Support Services: 5 Tips for Integrating Your Order Management System with Your Merchant Account19 Oct, 2010 By: Sotero Giftos, Scarborough, Maine-based OrderLogix Response
Providing order in a chaotic, multi-channel world that is dynamic and ever-changing can be difficult. But regardless of the source of your orders and tracking required — media type, IVR, call centers, Web sites, shopping carts or affiliate channels — having the right applications in place is critical to the growth and success of your organization.
In today’s challenging economy, retailers must be able to offer flexible payment terms and respond with offers that are tailored for the individual customer’s lifestyle. These same tools must also support marketer strategies to grow average order value (AOV) and profitability through sophisticated upsells, cross-sells and auto-ship/continuity programs. Matching your order entry and merchant account process with the needs of your business and the needs of your customer is essential in today’s complex direct-to-consumer world. But with an order management system (OMS), your company can collect all its order data, leverage the best payment processing partners, and, in turn, improve results and boost your bottom-line.

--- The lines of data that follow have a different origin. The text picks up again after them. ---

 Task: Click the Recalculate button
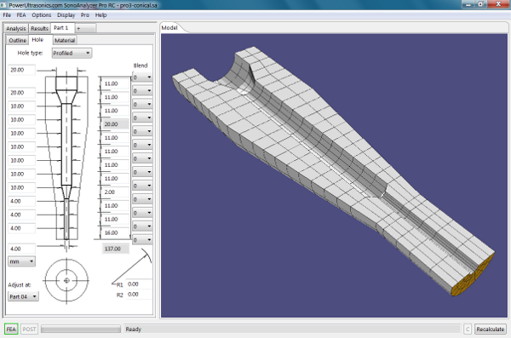[491, 329]
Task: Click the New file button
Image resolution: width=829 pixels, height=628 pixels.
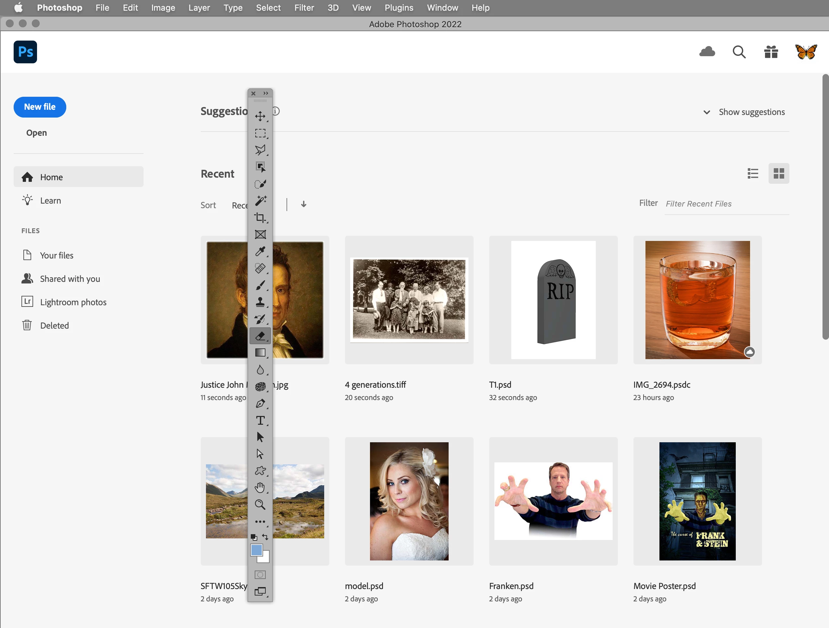Action: [x=40, y=107]
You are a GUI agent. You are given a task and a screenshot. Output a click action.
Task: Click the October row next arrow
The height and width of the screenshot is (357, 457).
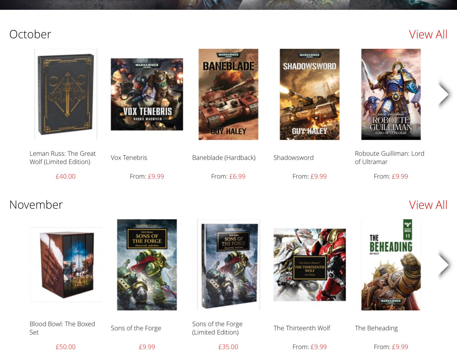(444, 94)
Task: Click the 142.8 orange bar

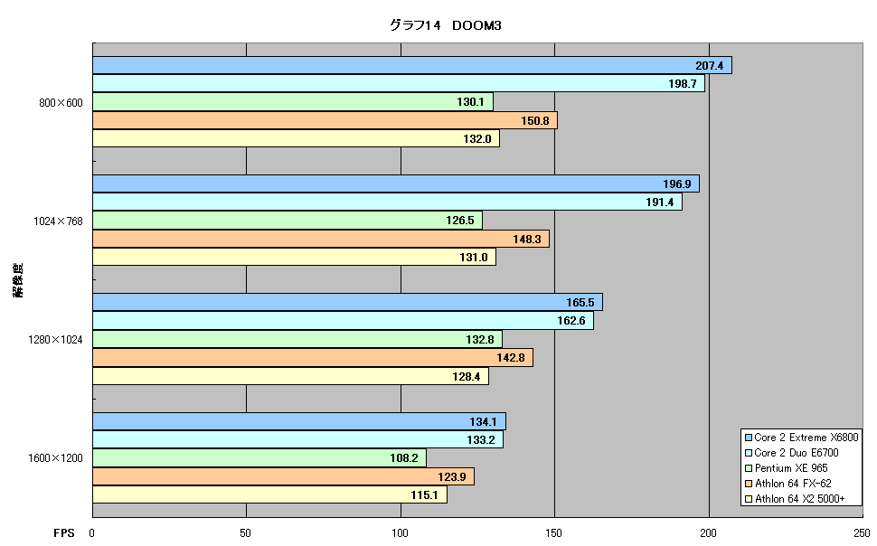Action: (313, 357)
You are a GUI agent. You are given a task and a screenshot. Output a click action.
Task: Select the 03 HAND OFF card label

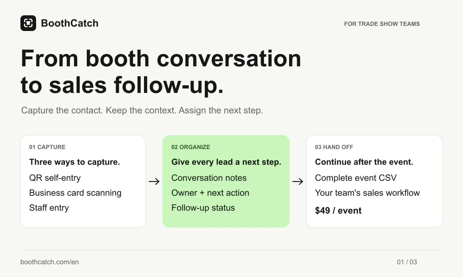334,147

How? You need the right order management solution.
Be Vendor Neutral
Your OMS should be vendor neutral. This approach allows the marketer to manage multiple service providers and even payment processors — to test for the best and mitigate risk.
Know the Market
Order management providers should be able to help you match the best processors for your product or market niche. Order management providers that support multiple payment processors can easily process campaigns with specific processors to best meet the needs of the individual campaign, thus reducing risk and cost.
In terms of deciding between ISOs and payment processors, it is important to keep in mind that they have different value propositions, market experience and technologies.
Align Payments to Programs, and Vice Versa
Integrating and matching the right processor and OMS to the needs of your business can make a substantial difference to your top and bottom lines.
For example, order management systems can report on a potentially expired card at the outset of a continuity program, and specific payment processors can also use BIN (bank identification number) codes to recapture a new expiration date for an existing card. Your OMS should be easily reconfigurable to retry declined cards multiple times, with configurable business rules that control the frequency and number of times that reauthorization is attempted. This approach alone can often yield a 40-plus-percent success rate. An OMS can then be used to automatically move fatally declined customers into an outbound call queue to discover the reason for the decline, make alternative payment arrangements and recover the customer.
Process by Item
On a newer front, the latest order management technologies base payments on the item being processed, instead of the order being processed, allowing the marketer to have multiple processors that are precision-matched to offer or payment method preferences. A good example of this would be where a call center closes an order on a primary offer, then upsells a companion product, and follows it up with a cross sell. While this is all one order for the customer, each item in this offer could be from different vendors and processed through different merchant accounts.
The OMS should include tools to automatically tie these items back to a single customer order. This approach allows the merchant to use specialty processors that will provide the best rates for certain products or services, and other processors with different specialties or strengths. Matching the processor to the item reduces marketer risk, and reduces costs. And the ability to tie payments back to the item and customer order provides rapid resolution to any customer service disputes or potential chargebacks.